Author: Daniel Boffey and Alexandra Topping
Published: Feb, 14 2025 19:23

US vice-president told litany of tales of Europe’s rights infringements in speech to leaders at defence gathering. In JD Vance’s confrontational and pugnacious speech at the Munich Security Conference, the vice-president ran through a series of examples to highlight his claims that Europe has gone off the rails. Here, we look at what he said – and whether it stacks up. Speaking about “our very dear friends, the United Kingdom”, Vance claimed a “backslide away from conscience rights” had “placed the basic liberties of religious Britons in particular in the crosshairs”.

The British government, he said, had charged Adam Smith-Conner, a physiotherapist and an army veteran, with the “heinous crime of standing 50 metres from an abortion clinic and silently praying for three minutes, not obstructing anyone, not interacting with anyone, just silently praying on his own”. Vance claimed that Conner told an “unmoved” law enforcement officer that he was praying for an unborn son that he and a former girlfriend had aborted years before. “Adam was found guilty of breaking the government’s new ‘buffer zones law’, which criminalises silent prayer and other actions that could influence a person’s decision within 200 metres of an abortion facility,” Vance said. “He was sentenced to pay thousands of pounds in legal costs to the prosecution.”.

Fact check. Smith-Connor was convicted of breaching a safe zone in October last year, after refusing repeated requests to move away from outside an abortion clinic in Bournemouth in November 2022. The 51-year-old told the council the day before he would be carrying out a silent vigil as he had on previous occasions. On the day, a community officer spoke to him for an hour and 40 minutes and asked him to leave – but he refused. Smith-Connor was handed a two-year conditional discharge and ordered to pay more than £9,000 costs after the case was brought by Bournemouth, Christchurch and Poole council.

Smith-Connor is receiving legal support from Alliance Defending Freedom International, an American conservative Christian legal advocacy group that states it “champions religious freedom through … advocacy efforts”. ADF International said it would be supporting Smith-Connor to appeal against the decision in July. Smith-Connor’s case was brought after a public space protection order was introduced outside the Bournemouth clinic in October 2022, which banned activity including protests, harassment and vigils.

October last year saw the introduction of the Public Order Act 2023 in England and Wales, which introduced buffer zones of 150 metres around abortion clinics to stop women being harassed with leaflets, shown pictures of foetuses, or having to pass by vigils. The Scottish government was said to have begun distributing letters to citizens whose houses lay “within so-called safe access zones, warning them that even private prayer within their own homes may amount to breaking the law”. He went on: “The government urged readers to report any fellow citizens suspected guilty of thought crime in Britain and across Europe.”.
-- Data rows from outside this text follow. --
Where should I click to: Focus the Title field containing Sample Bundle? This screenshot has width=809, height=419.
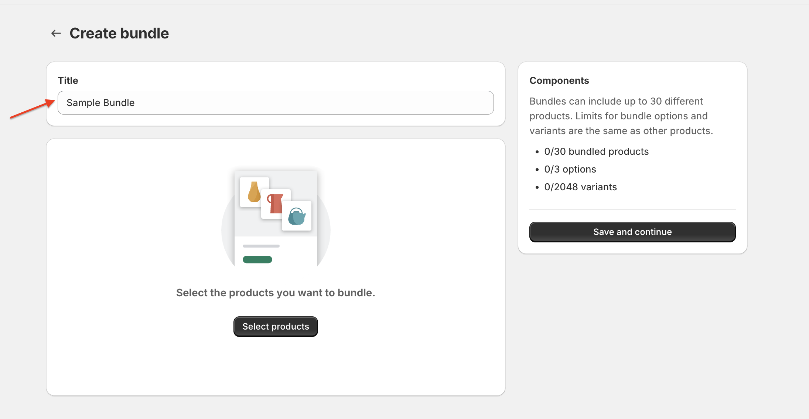point(276,103)
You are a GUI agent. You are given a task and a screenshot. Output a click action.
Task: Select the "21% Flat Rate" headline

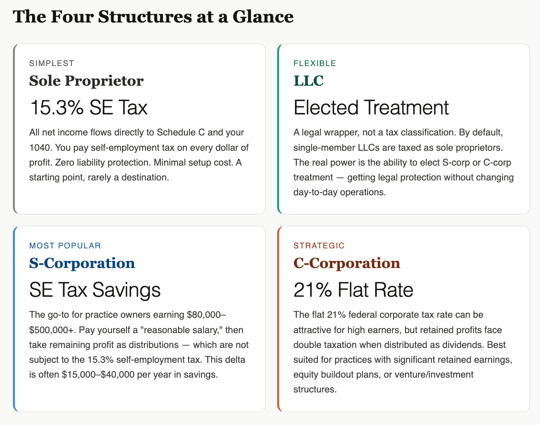[353, 290]
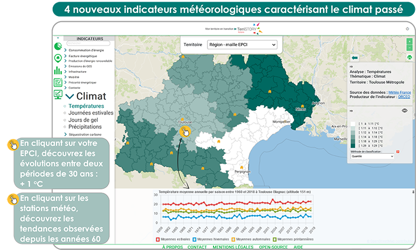Click the monitor chart sidebar icon
The image size is (416, 250).
[58, 94]
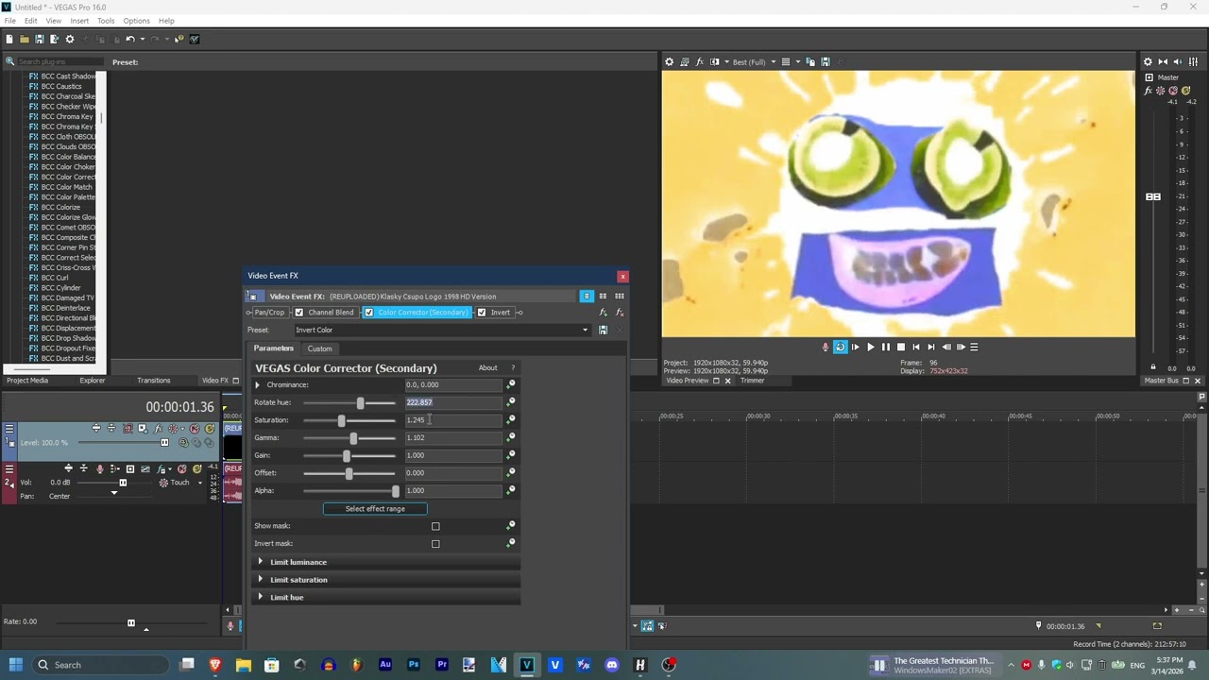This screenshot has height=680, width=1209.
Task: Switch to the Custom tab
Action: (319, 349)
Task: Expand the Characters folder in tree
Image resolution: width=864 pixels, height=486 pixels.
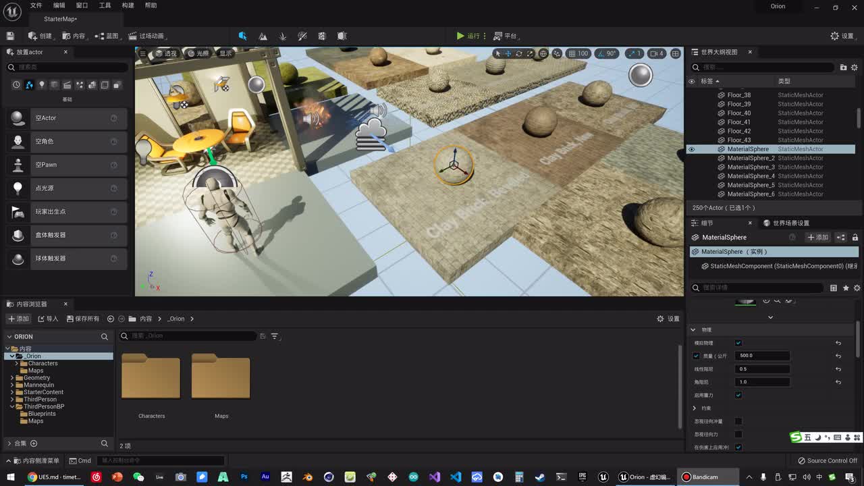Action: 17,363
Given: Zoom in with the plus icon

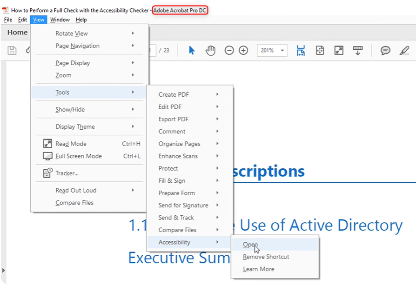Looking at the screenshot, I should pyautogui.click(x=243, y=50).
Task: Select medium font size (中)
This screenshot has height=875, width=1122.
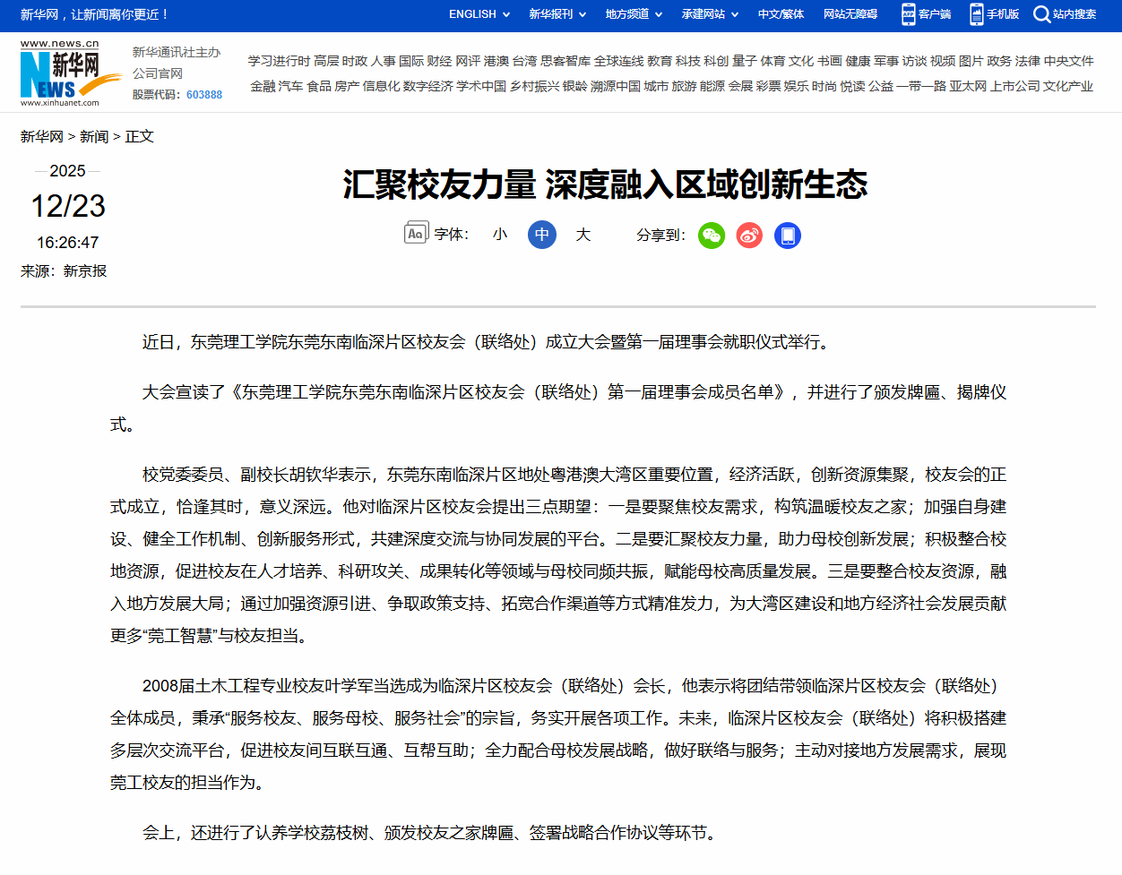Action: 542,235
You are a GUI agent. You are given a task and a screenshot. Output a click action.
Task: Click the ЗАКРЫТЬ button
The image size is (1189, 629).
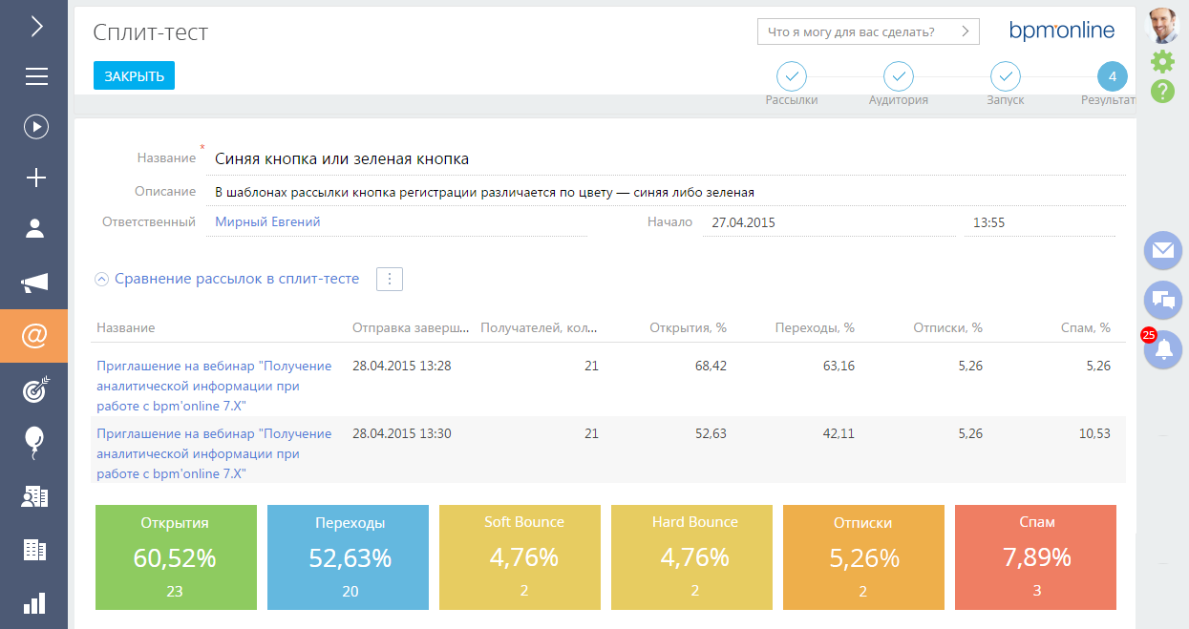click(x=134, y=76)
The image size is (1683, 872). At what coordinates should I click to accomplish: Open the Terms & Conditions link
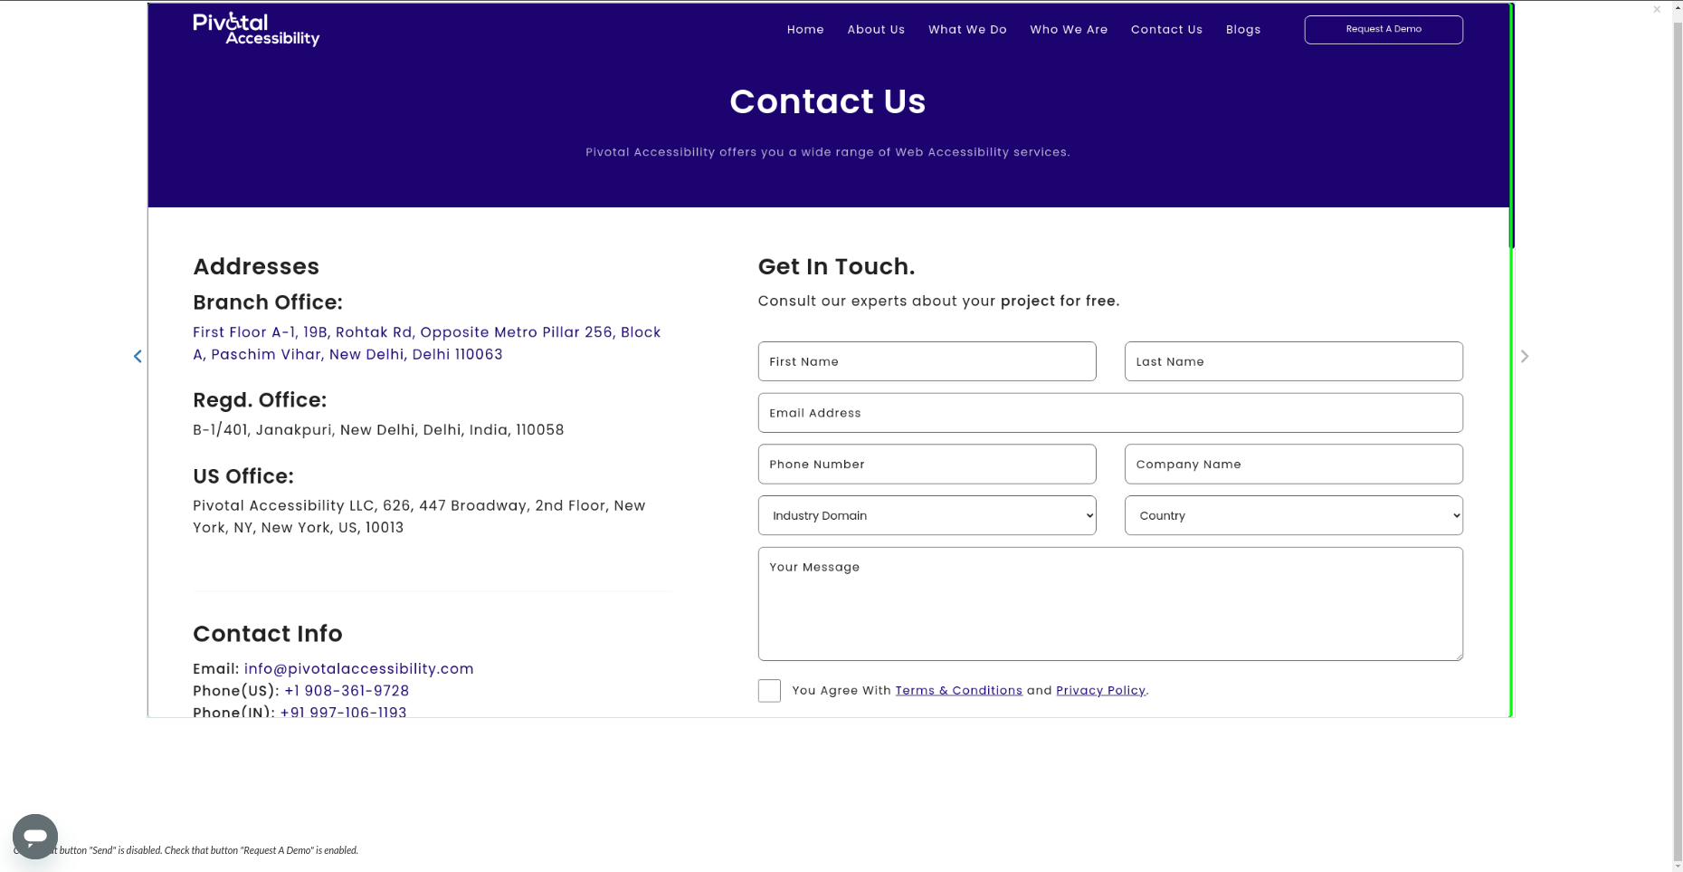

The Abortion Services (Safe Access Zones) (Scotland) Act, introduced last year, introduced safe access zones within 200 metres of abortion clinics, banning harassing, alarming or distressing actions. “Silent prayer” is listed among the banned activities to prevent mass silent vigils that have been used by large groups of US anti-abortion protesters such as 40 Days for Life who gather outside clinics to pressure women entering not to have an abortion.

A Conservative US TikToker erroneously claimed that silent prayer at home could break the law in Scotland. However the law states that the actions are banned if they are likely to cause alarm or distress to someone accessing abortion services. Silent prayer in a home which caused no distress and alarm to other would not fall under this category. A Scottish government spokesperson said: “The vice-president’s claim is incorrect. Private prayer at home is not prohibited within safe access zones and no letter has ever suggested it was.”.

Vance told the Munich security conference that a former European commissioner had “sounded delighted” that an “entire election” in Romania had been annulled. Vance added: “He warned that if things don’t go to plan, the very same thing could happen in Germany too … But when we see European courts cancelling elections and senior officials threatening to cancel others, we ought to ask whether we’re holding ourselves to an appropriately high standard.”.

The US vice-president was referring to comments by the former European commissioner Thierry Breton. The former French minister had been speaking after the decision by Romania’s constitutional court in December to annul the early results of the country’s presidential election. The court had intervened after declassified intelligence documents pointed to what was described as a massive and “highly organised” campaign for the independent candidate Călin Georgescu, on the TikTok platform that was probably orchestrated by a “state actor”. Georgescu has committed to stop all Romanian political and military support for Ukraine if elected.